Wherever the string "every" shows up in the data below, copy the whole line.

══ Data section

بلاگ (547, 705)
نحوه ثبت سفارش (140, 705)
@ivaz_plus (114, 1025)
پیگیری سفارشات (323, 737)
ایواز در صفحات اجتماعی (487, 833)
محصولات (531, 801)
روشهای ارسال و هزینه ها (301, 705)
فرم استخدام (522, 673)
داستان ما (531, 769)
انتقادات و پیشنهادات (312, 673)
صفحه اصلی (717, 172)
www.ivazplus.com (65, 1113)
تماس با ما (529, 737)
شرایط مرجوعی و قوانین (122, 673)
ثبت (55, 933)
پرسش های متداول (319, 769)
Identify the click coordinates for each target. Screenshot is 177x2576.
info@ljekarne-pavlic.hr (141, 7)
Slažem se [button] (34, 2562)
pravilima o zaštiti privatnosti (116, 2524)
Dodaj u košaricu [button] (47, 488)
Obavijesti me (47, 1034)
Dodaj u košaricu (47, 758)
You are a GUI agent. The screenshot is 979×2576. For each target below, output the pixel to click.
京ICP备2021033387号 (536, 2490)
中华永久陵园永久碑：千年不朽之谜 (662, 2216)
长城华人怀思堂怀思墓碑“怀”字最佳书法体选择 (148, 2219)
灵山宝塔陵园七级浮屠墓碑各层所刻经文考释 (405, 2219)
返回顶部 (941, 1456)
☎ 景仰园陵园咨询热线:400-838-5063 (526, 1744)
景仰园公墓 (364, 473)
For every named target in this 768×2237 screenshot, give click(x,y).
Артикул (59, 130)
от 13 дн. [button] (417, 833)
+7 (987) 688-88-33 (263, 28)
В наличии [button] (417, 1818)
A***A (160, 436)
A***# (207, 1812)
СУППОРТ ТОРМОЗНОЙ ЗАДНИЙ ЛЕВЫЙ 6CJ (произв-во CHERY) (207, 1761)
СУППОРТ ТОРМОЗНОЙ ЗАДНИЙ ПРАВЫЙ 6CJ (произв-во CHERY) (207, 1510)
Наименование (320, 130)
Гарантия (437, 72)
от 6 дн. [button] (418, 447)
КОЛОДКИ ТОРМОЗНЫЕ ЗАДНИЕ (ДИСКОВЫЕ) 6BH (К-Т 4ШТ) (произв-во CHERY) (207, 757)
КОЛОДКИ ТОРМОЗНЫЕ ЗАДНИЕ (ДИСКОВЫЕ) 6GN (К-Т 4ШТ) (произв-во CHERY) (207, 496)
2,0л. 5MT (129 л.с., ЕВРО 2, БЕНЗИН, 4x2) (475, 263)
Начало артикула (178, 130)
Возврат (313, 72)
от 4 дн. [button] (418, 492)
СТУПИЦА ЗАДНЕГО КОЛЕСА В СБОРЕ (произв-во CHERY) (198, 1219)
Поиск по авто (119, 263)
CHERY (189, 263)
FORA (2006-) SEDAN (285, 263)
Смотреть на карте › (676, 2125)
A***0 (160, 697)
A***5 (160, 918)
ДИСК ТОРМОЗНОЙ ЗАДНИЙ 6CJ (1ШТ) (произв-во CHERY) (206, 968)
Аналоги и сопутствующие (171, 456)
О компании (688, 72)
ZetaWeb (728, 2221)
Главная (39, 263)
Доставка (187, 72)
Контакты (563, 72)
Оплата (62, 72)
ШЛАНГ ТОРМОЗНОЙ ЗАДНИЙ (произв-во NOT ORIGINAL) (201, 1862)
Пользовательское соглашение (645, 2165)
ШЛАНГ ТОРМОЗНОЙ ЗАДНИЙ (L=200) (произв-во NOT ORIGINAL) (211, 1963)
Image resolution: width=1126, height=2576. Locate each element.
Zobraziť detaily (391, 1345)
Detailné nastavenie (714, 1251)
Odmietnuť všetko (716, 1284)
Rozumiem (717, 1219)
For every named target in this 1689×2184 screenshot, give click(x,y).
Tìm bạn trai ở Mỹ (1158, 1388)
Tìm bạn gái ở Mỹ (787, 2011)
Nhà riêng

════

Result of this task:
For every named target in this 768×2237 screenshot, give click(x,y).
For every named target in this 1689×2184 screenshot, give click(x,y).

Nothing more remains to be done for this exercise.